Blumberg Theorem

Motivation

It is immediately obvious that not every function f\colon \mathbb{R} \to \mathbb{R}, is continuous. However we can usually restrict the domain to remove any discontinuies. Even a function such as the Dirchlet function \chi_\mathbb{Q} can be restricted f \restriction \mathbb{Q} to create a continuous function.

Henry Blumberg proved in 1922 that for every function f \colon \mathbb{R} \to \mathbb{R} there exists a domain D such that f can be restricted to a continuous function.
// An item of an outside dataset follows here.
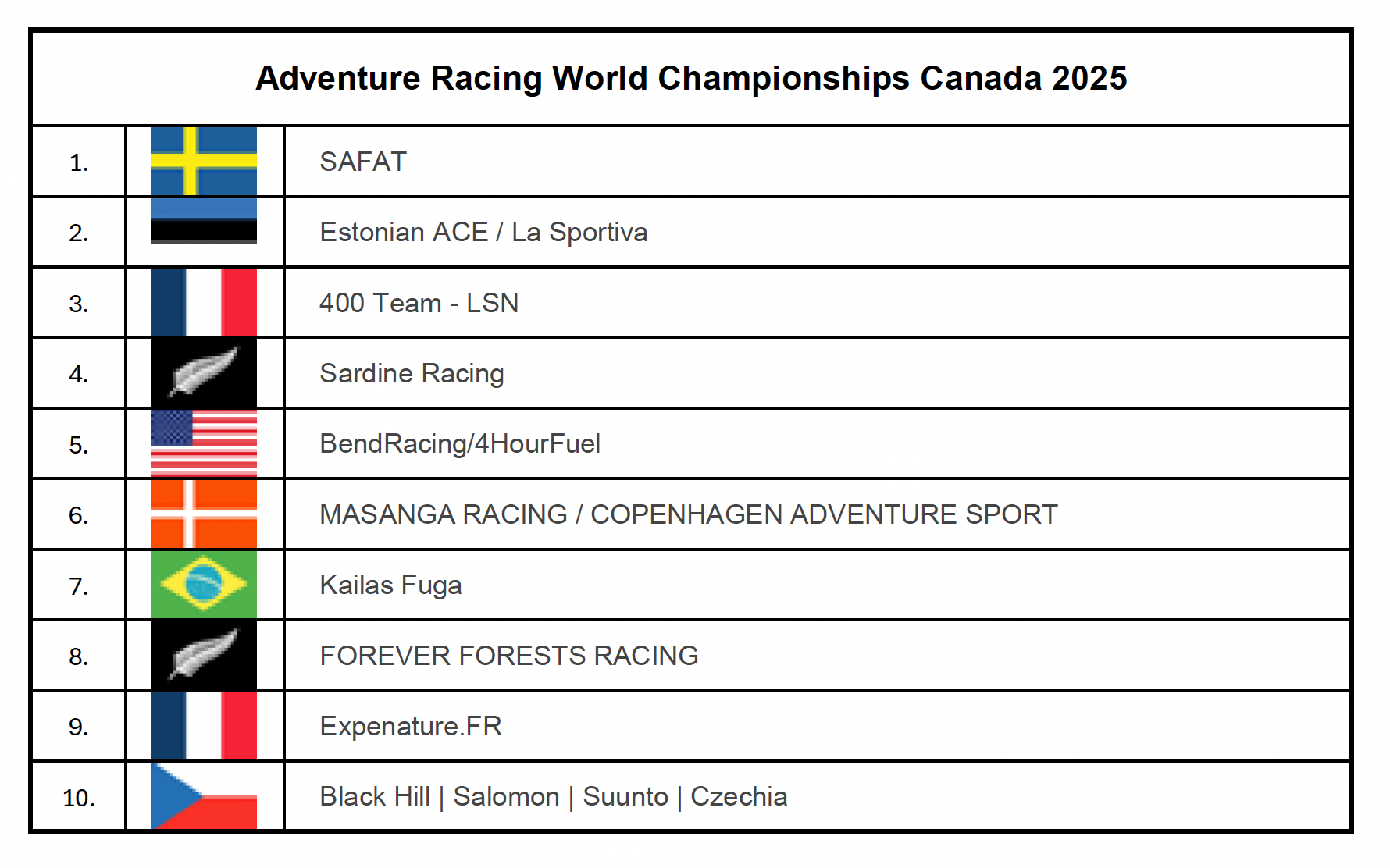Click the rank number 10. cell

click(78, 798)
This set D must be ‘big’ in some way to be interesting. Every function f\colon \mathbb{R} \to \mathbb{R} is continuous when restricted to \varnothing, or to some finite subset of \mathbb{R}.

Theorem

Theorem (Blumbergs Theorem)

For every f \colon \mathbb{R} \to \mathbb{R} there exists a dense subset D of \mathbb{R} such that f \restriction D is continuous.

Pleasant functions

Definition

A function f \colon \mathbb{R} \to \mathbb{R} is said to be f-pleasant if for every open interval I such that f(x) \in I, there exists an open interval J^I_x such that x \in J^I_x such that the set f^{-1}(B) is dense in J^I_x.